Burn(2)



It flew over them.

He, thought Sarah. He flew over them. The only reason she didn’t think She was because her father had slipped when he first mentioned the hiring. “It’s not illegal,” he’d said, which Sarah knew, “but there’ll be trouble no matter what. We keep quiet until he’s already working and no one can stop him.”

Sarah was unsure what had happened in the intervening week to move so firmly from he to it.

Beyond the light of the gas station, the dragon remained a silhouette as it circled, but even so, Sarah was surprised by its size. Fifty feet from wing tip to wing tip, possibly sixty.

The dragon was small.

“Dad?” she said.

“Hush, now.”

They watched it fly over them once more, then take off again into the sky. This meeting place wasn’t so surprising, nor was the hour. Enough light and civilization to make the man feel safe, enough darkness and lack of other humans to make the dragon feel the same, what with everything her father had rightfully said about potential trouble. Even so, this dragon was clearly more cautious than most of its kind.

When it finally landed, she saw why. She also saw why it was so small.

“He’s blue,” she said, breaking several of the rules her father had set down.

“I won’t tell you to hush again,” he said, not turning around, for his eyes were only on the dragon now.

The dragon was blue. Or a blue, Sarah corrected herself, and of course, not actual blue but the blue of horses and cats, a dark silvery gray that tinged into blue in the right light. What he was not was the burnt blackish red of the Canadian dragons she’d occasionally seen working farms or flying over the mountains in the distance, making their trips to who knew where for who knew what purpose.

But a blue. A blue was Russian, at least originally, in heritage. They were very rare; Sarah had only seen them in books and was more than a little surprised she hadn’t heard any local rumors of this one. A Russian dragon was also troubling for other reasons, what with Khrushchev, the Premier of the Soviet Union, threatening to annihilate them pretty much every week these days. Dragons didn’t get involved in human politics, but having this dragon on their farm wasn’t going to make the Dewhursts any new friends either.

It had landed just outside the ring of light from the gas station sign, the ring of light Sarah and her father stood well inside. The ground hadn’t shaken when the dragon settled—a gingerly step to the dirt from the air as it stopped its glide—but it did shake as the dragon came forward now, its head and long neck angling down low, the claws at the end of its wings hooking into the ground at each step, those great wings flaring on either side, making itself look bigger, more threatening.
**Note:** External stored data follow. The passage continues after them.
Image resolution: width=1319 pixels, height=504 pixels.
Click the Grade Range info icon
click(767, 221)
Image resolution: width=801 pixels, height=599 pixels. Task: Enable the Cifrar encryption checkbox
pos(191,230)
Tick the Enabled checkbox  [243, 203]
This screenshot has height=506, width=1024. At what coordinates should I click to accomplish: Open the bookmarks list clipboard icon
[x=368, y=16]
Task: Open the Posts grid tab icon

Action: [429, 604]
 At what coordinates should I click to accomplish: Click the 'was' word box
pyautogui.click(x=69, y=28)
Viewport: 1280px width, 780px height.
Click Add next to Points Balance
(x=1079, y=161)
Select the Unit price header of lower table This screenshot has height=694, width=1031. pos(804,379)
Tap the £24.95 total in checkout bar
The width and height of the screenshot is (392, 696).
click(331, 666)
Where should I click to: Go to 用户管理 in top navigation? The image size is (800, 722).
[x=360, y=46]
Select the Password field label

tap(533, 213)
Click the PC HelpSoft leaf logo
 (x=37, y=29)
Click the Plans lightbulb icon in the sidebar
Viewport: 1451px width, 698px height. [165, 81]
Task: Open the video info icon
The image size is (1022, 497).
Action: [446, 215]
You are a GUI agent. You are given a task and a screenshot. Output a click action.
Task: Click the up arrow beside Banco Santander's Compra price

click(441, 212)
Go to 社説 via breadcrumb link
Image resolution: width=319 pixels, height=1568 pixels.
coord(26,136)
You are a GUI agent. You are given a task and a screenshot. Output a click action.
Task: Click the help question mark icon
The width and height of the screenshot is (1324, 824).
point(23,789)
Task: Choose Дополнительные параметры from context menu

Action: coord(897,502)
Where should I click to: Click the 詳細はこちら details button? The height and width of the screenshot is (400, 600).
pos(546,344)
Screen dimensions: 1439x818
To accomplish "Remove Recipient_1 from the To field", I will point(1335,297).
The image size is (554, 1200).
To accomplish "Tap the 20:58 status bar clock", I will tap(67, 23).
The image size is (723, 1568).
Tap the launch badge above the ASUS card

When it finally came into the light, she saw it only had one eye. The other was scarred over, indeed seemed to have rope-like stitching holding it shut. The surviving eye led the rest of its body toward them until the dragon stopped and inhaled two big gusts of breath. Sarah knew it would do this. Their noses were sharper than a bloodhound’s. It was rumored they could smell more than just odor, that they could smell your fear or if you were lying, but this was probably the same old wives’ tale about them being able to hypnotize you.

Probably.

“You are the man?” it said. The words rumbled from so deep in its chest that Sarah almost felt rather than heard them.

“Who else would I be?” her father replied, and Sarah was surprised to hear a buried note of fear there. The dragon’s eye narrowed in suspicion. It clearly didn’t understand her father’s answer, something her father saw as well. “I am the man,” he said.

The dragon looked him up and down, then cast its eye over Sarah.

“You will not speak to her,” her father said. “I only brought her as a witness, since that’s what you require.”

This was news to Sarah. A witness? Her father had made it seem like coming along had been her own irritating idea.

The dragon kept its head low but arched its neck, looking for all the world like a snake about to strike. It brought its nose close to her father, so close it could have eaten him in a single snap.

Though that rarely happened anymore.

“Payment,” it rumbled. A word, not a question.

“After,” her father said.

“Now,” said the dragon, spreading its wings.

“Or what? You’ll burn me?”

Another low rumble from the dragon’s chest, and Sarah panicked for a moment, wondering if her father had gone too far. This dragon had lost an eye. Perhaps it didn’t feel bound by the—

Then she realized it was laughing.

“Why does the dragon no longer kill man?” the dragon asked, a smile curling the ends of its mouth.

It was her father’s turn to be confused. “What?”

But the dragon answered its own question. “Society,” it said, and even in the nonhuman (and for that matter, non-Russian) accent, even in its lack of a soul, Sarah could hear the amused bitterness with which it spoke the single word. “Half,” the dragon said, negotiating now.

“After,” her father said.

“Half now.”

“One quarter now. Three quarters after.”

The dragon considered, and for a brief moment its eye was on Sarah again. It can’t hypnotize you, she reminded herself. He can’t do that.